Problem
For this exercise, an exact copy is needed of only the lines from the one containing "Screen dimensions: 1249x952" through the end of the data, with pictures left out.
----- Data for processing -----
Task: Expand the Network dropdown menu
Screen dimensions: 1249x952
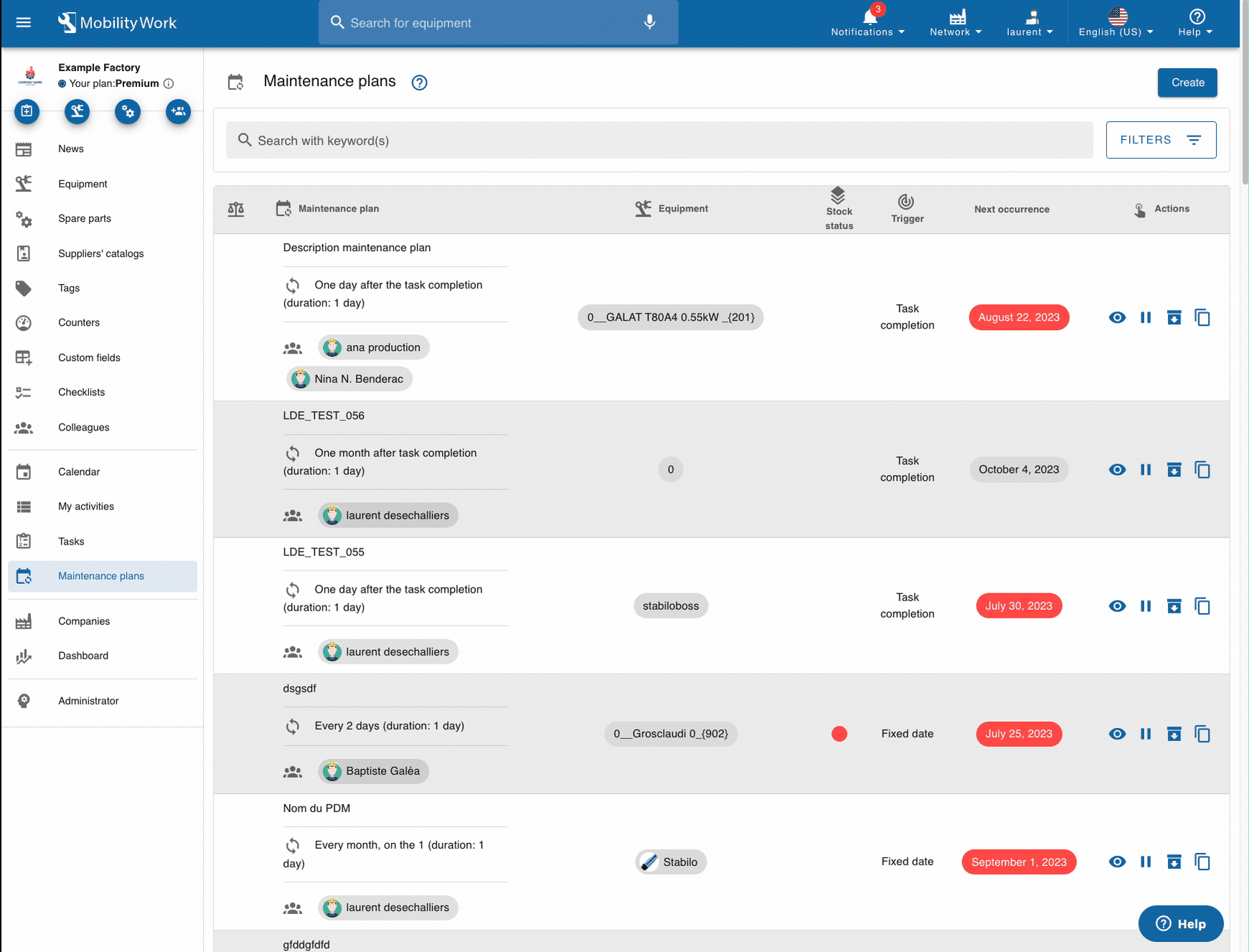Action: click(x=956, y=22)
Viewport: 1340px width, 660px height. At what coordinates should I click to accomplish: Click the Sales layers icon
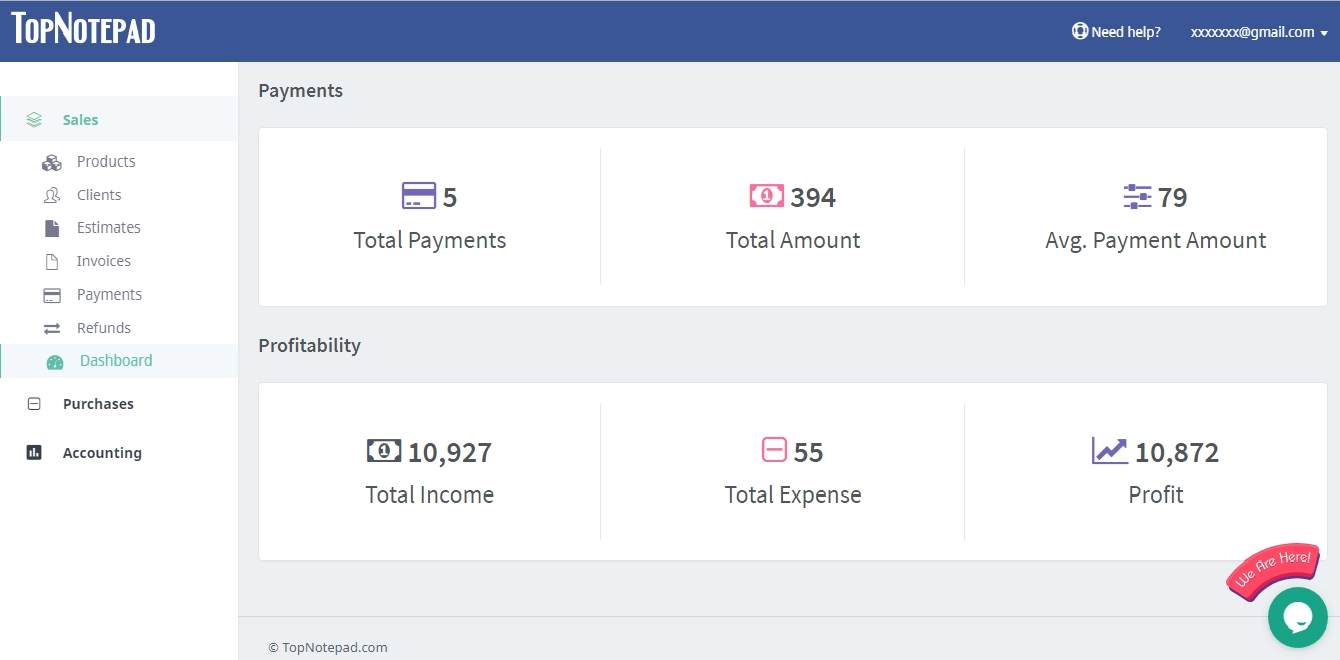33,118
-----
Output of the exercise
Screen dimensions: 1249x952
Action: click(x=956, y=22)
Viewport: 1340px width, 660px height. At what coordinates should I click to accomplish: Click the Sales layers icon
33,118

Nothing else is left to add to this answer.